(What you need to do):
Filter the entries and keep only the lines where the string "району" appears.

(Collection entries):
•••••

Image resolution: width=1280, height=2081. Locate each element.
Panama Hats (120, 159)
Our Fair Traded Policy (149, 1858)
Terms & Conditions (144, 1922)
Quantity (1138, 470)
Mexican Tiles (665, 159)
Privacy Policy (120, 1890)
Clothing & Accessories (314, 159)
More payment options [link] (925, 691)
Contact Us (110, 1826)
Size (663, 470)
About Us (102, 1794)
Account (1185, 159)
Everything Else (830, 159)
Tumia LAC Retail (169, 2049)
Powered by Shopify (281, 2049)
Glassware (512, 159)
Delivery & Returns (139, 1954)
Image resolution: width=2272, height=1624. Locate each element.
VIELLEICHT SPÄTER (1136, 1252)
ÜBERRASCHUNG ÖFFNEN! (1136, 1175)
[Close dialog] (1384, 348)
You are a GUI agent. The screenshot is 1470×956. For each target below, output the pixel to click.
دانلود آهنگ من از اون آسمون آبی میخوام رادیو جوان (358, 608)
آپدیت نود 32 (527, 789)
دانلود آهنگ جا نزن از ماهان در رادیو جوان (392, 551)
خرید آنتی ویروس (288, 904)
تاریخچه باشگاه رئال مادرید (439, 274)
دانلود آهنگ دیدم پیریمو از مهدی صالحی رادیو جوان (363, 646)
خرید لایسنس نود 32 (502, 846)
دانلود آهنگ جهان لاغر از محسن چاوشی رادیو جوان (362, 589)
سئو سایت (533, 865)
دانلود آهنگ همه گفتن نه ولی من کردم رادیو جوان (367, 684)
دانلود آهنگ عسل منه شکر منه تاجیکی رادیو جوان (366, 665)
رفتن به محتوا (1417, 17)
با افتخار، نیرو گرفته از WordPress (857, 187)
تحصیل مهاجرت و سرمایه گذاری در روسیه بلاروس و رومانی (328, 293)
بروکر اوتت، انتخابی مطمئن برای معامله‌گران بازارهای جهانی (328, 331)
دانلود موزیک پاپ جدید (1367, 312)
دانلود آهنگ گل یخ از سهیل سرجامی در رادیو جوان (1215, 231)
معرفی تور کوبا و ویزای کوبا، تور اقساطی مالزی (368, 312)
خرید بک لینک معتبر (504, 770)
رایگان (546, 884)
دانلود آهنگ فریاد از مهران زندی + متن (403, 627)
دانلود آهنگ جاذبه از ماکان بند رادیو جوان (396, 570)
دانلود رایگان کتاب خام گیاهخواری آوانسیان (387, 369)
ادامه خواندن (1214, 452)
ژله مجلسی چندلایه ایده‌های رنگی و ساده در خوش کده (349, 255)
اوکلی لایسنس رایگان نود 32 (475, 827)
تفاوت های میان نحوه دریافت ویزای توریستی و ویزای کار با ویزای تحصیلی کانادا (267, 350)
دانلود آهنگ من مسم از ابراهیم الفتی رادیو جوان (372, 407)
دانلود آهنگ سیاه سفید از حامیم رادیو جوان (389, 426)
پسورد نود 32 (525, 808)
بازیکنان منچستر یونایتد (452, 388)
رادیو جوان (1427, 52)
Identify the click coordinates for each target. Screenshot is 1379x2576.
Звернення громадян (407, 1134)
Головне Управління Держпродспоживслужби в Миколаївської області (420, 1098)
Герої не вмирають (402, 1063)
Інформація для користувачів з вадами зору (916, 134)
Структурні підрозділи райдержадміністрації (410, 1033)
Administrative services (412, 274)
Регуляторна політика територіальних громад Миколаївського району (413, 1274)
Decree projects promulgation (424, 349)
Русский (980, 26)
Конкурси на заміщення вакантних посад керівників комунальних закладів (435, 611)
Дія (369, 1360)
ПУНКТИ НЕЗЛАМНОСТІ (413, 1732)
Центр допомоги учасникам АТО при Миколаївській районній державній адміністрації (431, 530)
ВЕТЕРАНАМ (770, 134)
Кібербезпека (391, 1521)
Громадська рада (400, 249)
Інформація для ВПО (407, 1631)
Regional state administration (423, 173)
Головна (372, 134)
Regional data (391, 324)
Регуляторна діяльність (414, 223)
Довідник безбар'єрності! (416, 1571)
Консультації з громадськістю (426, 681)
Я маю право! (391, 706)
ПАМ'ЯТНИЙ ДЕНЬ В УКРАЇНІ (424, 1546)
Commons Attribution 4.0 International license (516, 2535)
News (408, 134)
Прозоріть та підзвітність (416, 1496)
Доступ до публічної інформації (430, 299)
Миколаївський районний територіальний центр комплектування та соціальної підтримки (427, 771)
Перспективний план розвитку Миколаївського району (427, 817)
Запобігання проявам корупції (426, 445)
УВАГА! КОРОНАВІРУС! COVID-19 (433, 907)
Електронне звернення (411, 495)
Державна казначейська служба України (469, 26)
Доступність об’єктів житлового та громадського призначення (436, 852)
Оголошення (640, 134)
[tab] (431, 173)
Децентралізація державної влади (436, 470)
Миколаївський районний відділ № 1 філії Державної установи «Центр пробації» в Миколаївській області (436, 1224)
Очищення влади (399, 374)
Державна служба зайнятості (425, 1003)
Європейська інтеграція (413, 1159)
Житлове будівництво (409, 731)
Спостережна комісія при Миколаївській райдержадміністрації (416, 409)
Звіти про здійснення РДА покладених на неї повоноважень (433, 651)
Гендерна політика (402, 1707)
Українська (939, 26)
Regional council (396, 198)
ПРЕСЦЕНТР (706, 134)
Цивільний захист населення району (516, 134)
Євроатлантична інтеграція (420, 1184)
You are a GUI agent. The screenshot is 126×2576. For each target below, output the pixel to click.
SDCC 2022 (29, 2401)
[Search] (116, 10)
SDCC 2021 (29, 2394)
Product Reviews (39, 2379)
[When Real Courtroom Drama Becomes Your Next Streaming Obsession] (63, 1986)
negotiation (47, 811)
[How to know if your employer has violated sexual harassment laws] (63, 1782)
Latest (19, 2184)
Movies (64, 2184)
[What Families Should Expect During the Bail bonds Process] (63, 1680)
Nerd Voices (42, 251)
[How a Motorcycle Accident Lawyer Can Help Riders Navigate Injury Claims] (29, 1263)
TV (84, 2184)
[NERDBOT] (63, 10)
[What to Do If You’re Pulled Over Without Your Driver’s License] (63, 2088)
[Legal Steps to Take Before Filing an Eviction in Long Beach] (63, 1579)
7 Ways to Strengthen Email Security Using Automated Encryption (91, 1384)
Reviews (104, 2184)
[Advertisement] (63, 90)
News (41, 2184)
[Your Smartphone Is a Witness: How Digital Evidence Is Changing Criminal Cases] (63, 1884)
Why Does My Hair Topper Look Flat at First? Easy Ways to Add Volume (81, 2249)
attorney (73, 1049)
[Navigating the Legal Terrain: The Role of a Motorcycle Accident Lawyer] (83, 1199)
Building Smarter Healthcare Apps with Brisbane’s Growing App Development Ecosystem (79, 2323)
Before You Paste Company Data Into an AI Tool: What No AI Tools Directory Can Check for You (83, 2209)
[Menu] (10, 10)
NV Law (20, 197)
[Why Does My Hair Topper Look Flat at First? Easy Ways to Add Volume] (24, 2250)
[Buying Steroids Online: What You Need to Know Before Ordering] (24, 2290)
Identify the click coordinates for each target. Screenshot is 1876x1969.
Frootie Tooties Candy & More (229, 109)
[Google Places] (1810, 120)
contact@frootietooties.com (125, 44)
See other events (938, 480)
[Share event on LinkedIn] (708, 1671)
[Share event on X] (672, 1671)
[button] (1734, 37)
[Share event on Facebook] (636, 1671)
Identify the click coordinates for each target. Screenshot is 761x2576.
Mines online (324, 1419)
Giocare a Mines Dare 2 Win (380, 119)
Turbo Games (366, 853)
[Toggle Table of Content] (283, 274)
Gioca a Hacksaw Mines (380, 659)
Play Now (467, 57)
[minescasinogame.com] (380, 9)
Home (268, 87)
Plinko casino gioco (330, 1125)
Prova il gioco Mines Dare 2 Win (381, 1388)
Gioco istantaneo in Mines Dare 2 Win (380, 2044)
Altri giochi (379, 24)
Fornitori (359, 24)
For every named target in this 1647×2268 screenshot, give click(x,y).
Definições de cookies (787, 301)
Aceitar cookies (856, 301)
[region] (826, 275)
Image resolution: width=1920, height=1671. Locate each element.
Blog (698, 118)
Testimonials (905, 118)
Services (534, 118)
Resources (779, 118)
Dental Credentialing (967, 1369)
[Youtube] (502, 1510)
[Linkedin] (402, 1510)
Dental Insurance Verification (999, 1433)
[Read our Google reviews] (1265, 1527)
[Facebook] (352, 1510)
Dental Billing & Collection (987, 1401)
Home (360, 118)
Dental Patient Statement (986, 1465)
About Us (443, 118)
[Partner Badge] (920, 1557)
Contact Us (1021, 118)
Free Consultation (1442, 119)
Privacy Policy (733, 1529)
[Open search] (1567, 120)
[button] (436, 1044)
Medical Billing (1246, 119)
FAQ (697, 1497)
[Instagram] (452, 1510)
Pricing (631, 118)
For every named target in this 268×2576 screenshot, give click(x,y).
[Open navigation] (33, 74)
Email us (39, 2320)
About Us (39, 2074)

•••••

(Worked solution):
Регуляторна політика територіальних громад Миколаївського району (413, 1274)
Перспективний план розвитку Миколаївського району (427, 817)
Цивільний захист населення району (516, 134)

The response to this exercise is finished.